- **Extrait à lire**:
--------------------------------------------------

Passionné de BD, je me suis lancé dans le journalisme BD à l’occasion du lancement d’une webtélé par des copains. J’ai depuis collaboré aux défunts cafecalva.com, alatele.com, Pavillon Rouge, Calliope, BDMag… et j’écris toujours pour La Lettre et bdselection.com. J’avais envie d’aider un peu plus les livres et les auteurs que j’aime en collaborant à une maison d’édition. J’ai travaillé quelques temps avec Jérôme Martineau des éditions Carabas. Suite au rachat de Carabas par Tournon, j’ai sauté le pas et lancé La Boîte à Bulles.
Avais-tu des contacts avec des auteurs avant de te lancer ?
En tant que journaliste BD, je connaissais pas mal d’auteurs. Mais la majorité des auteurs que j’ai publiés depuis, je ne les connaissais pas à l’époque. Pour la bonne raison que la plupart des albums de la Boîte à Bulles sont des premiers albums !
En fait, c’est la rencontre avec Jose Roosevelt et Vanyda qui a tout précipité. Ayant découvert la version autoéditée de La Table de Vénus de Jose Roosevelt à l’occasion d’un dossier Amérique du sud pour Calliope, je me suis dit qu’il fallait qu’un tel livre puisse être diffusé à plus grande échelle. Même chose avec la version fanzine de L’Immeuble d’en face de Vanyda (80 pages pour cette première version).
J’ai donc demandé à ces deux auteurs s’ils accepteraient que je les publie. Ils ont dit oui tous les deux, je n’avais plus le choix, je devais créer ma maison d’édition !
Comment as-tu trouvé le nom de la maison d’édition et son logo ?
Le nom est assez ancien. Je l’avais déposé à l’époque où, avec Pascal Mériaux (directeur du Festival d’Amiens), on envisageait de lancer la publication couplée de BD sur Internet et en livre. Le projet fut abandonné mais le nom était déjà déposé. 2 ans plus tard, je repris donc l’appellation. Ce nom faisait référence dans notre esprit aux « Boîte à images ». J’ai donc demandé à Vincent Rioult, le maquettiste de la BAB depuis ses débuts de trouver un logo qui illustre ce principe. Il a dessiné un encrier d’où sort une bulle. Plusieurs mois plus tard, je me suis aperçu avec effroi… que, de loin, le logo ressemblait à celui de Poisson Pilote. Heureusement personne n’en a jamais pris ombrage…
Le marché de la BD peut être rude avec les éditeurs dits « indépendants ». Quels sont tes meilleurs atouts pour faire connaître tes BDs ? Les librairies ? Une présence accrue sur Internet ?
En fait, différents aspects peuvent donner de la visibilité à un livre : une couverture qui accroche, un dessin qui plaît, un thème qui intéresse. Mais encore faut-il que le livre puisse être vu en librairie, donc commandé par le libraire et mis en avant.
Pour des jeunes auteurs, des livres moins dans l’air du vent, il est crucial que le livre soit conseillé par le libraire ou par des référents tels que journalistes, internautes… C’est une alchimie difficile à prévoir, à maîtriser.

--------------------------------------------------

- **Données fournies**:
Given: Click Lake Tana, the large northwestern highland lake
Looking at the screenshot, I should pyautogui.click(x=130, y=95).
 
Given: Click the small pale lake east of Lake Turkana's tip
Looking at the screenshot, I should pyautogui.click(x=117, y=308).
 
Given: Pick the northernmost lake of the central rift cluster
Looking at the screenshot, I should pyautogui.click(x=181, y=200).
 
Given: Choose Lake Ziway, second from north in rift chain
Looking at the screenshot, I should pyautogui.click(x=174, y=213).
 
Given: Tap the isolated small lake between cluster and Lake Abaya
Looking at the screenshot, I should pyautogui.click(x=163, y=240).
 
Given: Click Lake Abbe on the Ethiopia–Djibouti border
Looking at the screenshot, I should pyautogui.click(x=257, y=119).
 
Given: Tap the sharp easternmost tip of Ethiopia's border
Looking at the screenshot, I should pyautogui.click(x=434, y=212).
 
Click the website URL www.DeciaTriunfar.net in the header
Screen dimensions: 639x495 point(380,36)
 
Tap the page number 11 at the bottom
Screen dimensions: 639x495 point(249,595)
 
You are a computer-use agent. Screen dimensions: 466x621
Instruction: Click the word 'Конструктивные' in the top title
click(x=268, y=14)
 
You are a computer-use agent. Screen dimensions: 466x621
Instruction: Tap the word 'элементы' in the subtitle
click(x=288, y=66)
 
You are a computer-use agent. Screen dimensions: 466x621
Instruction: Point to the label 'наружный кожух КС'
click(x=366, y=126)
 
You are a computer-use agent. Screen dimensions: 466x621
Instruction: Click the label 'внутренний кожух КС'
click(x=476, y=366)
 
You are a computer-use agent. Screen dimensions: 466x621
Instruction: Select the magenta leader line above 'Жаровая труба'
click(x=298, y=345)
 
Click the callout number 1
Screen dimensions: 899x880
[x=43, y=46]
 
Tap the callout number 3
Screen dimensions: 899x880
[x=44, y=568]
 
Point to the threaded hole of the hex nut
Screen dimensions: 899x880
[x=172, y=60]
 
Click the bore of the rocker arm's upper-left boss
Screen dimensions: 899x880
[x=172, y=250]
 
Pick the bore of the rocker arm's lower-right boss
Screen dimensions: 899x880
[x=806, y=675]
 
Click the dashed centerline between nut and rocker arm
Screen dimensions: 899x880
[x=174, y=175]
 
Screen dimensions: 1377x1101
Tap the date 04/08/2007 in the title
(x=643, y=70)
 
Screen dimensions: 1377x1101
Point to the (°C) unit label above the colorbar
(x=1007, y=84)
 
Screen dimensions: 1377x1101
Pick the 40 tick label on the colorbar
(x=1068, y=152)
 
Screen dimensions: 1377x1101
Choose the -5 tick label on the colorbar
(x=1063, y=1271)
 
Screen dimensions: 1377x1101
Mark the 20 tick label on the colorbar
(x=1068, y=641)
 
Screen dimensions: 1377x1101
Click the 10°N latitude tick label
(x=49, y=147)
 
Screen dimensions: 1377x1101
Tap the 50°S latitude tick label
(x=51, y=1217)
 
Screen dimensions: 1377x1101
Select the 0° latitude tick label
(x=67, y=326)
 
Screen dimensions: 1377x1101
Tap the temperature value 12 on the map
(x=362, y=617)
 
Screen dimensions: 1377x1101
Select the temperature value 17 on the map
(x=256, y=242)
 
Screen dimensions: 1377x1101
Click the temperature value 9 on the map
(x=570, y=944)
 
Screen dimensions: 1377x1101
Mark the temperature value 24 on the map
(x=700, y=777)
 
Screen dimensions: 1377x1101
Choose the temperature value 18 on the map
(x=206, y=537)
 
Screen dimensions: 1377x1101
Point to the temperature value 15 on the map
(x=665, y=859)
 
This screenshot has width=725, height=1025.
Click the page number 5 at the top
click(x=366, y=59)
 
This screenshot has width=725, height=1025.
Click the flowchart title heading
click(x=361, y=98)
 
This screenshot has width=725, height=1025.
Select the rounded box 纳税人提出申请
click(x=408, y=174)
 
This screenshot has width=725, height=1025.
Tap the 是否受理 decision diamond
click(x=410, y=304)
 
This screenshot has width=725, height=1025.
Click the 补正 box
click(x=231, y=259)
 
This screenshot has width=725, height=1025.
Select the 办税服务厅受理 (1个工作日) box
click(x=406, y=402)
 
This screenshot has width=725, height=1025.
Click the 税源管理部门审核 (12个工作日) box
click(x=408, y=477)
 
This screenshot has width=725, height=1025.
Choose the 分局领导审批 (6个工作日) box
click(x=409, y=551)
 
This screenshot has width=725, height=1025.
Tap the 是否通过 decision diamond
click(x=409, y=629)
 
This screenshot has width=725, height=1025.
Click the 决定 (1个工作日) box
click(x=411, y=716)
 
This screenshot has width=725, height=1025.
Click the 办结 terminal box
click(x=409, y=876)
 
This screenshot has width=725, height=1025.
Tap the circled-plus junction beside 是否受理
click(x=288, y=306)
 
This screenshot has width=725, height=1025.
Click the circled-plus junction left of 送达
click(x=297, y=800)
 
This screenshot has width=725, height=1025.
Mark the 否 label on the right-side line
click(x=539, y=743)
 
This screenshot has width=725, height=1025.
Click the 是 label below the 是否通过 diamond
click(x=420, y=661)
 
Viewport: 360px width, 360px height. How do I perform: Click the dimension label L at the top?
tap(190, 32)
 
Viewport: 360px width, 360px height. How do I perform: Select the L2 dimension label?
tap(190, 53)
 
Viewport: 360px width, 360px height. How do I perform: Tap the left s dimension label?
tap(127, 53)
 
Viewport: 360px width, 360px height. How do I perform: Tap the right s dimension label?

--------------------------------------------------

- **Exercice court 1**:
Transcrivez fidèlement le passage de l'entretien sur la création de La Boîte à Bulles situé entre « Passionné de BD, je » et « premiers albums ! », ces deux segments compris.
- **Exercice court 2**:
Extrayez et reproduisez à l'identique les lignes des enregistrements, depuis leur début jusqu'à la ligne contenant « Given: Click Lake Abbe », celle-ci incluse.
Le texte et les enregistrements ne présentent aucun lien entre eux.

- **Solution proposée 1**:
Passionné de BD, je me suis lancé dans le journalisme BD à l’occasion du lancement d’une webtélé par des copains. J’ai depuis collaboré aux défunts cafecalva.com, alatele.com, Pavillon Rouge, Calliope, BDMag… et j’écris toujours pour La Lettre et bdselection.com. J’avais envie d’aider un peu plus les livres et les auteurs que j’aime en collaborant à une maison d’édition. J’ai travaillé quelques temps avec Jérôme Martineau des éditions Carabas. Suite au rachat de Carabas par Tournon, j’ai sauté le pas et lancé La Boîte à Bulles.
Avais-tu des contacts avec des auteurs avant de te lancer ?
En tant que journaliste BD, je connaissais pas mal d’auteurs. Mais la majorité des auteurs que j’ai publiés depuis, je ne les connaissais pas à l’époque. Pour la bonne raison que la plupart des albums de la Boîte à Bulles sont des premiers albums !

- **Solution proposée 2**:
Given: Click Lake Tana, the large northwestern highland lake
Looking at the screenshot, I should pyautogui.click(x=130, y=95).
 
Given: Click the small pale lake east of Lake Turkana's tip
Looking at the screenshot, I should pyautogui.click(x=117, y=308).
 
Given: Pick the northernmost lake of the central rift cluster
Looking at the screenshot, I should pyautogui.click(x=181, y=200).
 
Given: Choose Lake Ziway, second from north in rift chain
Looking at the screenshot, I should pyautogui.click(x=174, y=213).
 
Given: Tap the isolated small lake between cluster and Lake Abaya
Looking at the screenshot, I should pyautogui.click(x=163, y=240).
 
Given: Click Lake Abbe on the Ethiopia–Djibouti border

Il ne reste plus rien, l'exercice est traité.